We used quantiles to provide a data based rationalization of which weather events to classify as low, medium or high impact events. We chose 3 probabilities representing high, medium and low impacts.

Quantiles give a data based rationalization for low, medium and high impact events.

hh_quant <- quantile(bubble_plot$human_health_nml, c(0.33, 0.66, 1))
ei_quant <- quantile(bubble_plot$economic_impact_nml, c(0.33, 0.66, 1))

# look at the data
hh_quant
##  33%  66% 100% 
##    0    0  100
ei_quant
##  33%  66% 100% 
##    0    0  100

Results

Ploting data for weather events with relatively high human health impacts

p1 <- ggplot(bubble_plot[human_health_nml >= hh_quant[2]], 
             aes(human_health_nml, economic_impact_nml, size = events, 
             label = EVTYPE))
p1 <- p1 + geom_jitter(colour="wheat1", fill = "wheat3", shape = 21, 
                       alpha = 0.3) + scale_size_area(max_size = 25) + 
                       geom_text(size=3)
p1 <- p1 + xlim(c(0, 100)) + ylim(c(0, 100))
p1 <- p1 + labs(title = "Relative Comparison of the Cumulative Human Health 
                         Impacts of Severe Weather Events, \nUSA 1996-2011")
p1 <- p1 + xlab("Human Health Impact \n(Normalized: Tornado = 100 )") + 
           ylab("Economic Impact \n(Normalized: Storm Surge = 100 )")
g <- guide_legend("Number of Events")
p1 <- p1 + guides(size = g)
p1 <- p1 + theme(legend.position = "bottom")
p1 <- p1 + theme_bw()
print(p1)
## Warning: Removed 136 rows containing missing values (geom_point).

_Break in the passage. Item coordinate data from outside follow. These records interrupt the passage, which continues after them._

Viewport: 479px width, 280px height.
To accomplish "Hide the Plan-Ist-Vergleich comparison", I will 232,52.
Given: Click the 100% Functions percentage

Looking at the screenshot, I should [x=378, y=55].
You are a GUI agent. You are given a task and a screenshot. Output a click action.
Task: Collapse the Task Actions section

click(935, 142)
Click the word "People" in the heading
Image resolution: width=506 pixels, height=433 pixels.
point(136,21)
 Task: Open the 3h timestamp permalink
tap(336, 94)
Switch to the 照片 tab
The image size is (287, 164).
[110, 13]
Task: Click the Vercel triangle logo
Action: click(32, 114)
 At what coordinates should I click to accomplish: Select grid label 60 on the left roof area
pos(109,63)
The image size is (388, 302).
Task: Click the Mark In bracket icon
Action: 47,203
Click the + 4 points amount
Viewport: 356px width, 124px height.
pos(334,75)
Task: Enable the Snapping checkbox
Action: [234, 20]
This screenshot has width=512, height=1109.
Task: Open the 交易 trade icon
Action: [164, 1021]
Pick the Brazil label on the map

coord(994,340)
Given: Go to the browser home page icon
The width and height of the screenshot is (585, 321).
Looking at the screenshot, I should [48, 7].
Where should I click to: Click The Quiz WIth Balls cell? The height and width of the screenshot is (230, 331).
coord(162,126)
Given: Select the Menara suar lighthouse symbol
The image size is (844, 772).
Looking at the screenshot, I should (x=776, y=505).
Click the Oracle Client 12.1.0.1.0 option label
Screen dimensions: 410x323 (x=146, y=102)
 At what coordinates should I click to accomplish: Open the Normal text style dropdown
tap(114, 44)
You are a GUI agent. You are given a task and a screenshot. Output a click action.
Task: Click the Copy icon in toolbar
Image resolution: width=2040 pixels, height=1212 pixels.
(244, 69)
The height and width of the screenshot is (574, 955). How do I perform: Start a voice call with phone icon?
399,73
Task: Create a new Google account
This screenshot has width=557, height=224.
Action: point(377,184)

plot of chunk unnamed-chunk-10

Ploting data for weather events with relatively high economic impacts

p2 <- ggplot(bubble_plot[economic_impact_nml >= ei_quant[2]], 
             aes(human_health_nml, economic_impact_nml, size = events, 
             label = EVTYPE))
p2 <- p2 + geom_jitter(colour="blue1", fill = "blue3", shape = 21, 
                       alpha = 0.3) + scale_size_area(max_size = 25) + 
                       geom_text(size = 3)
p1 <- p2 + xlim(c(0, 100)) + ylim(c(0, 100))
p2 <- p2 + labs(title= "Relative Comparison of the Cumulative Economic 
                        Impacts of Severe Weather Events, \nUSA 1996-2011")
p2 <- p2 + xlab("Human Health Impact \n(Normalized: Tornado = 100 )") + 
           ylab("Economic Impact \n(Normalized: Storm Surge = 100 )")
g <- guide_legend("Number of Events")
p2 <- p2 + guides(size = g)
p2 <- p2 + theme(legend.position = "bottom")
p2 <- p2 + theme_bw()
print(p2)

plot of chunk unnamed-chunk-11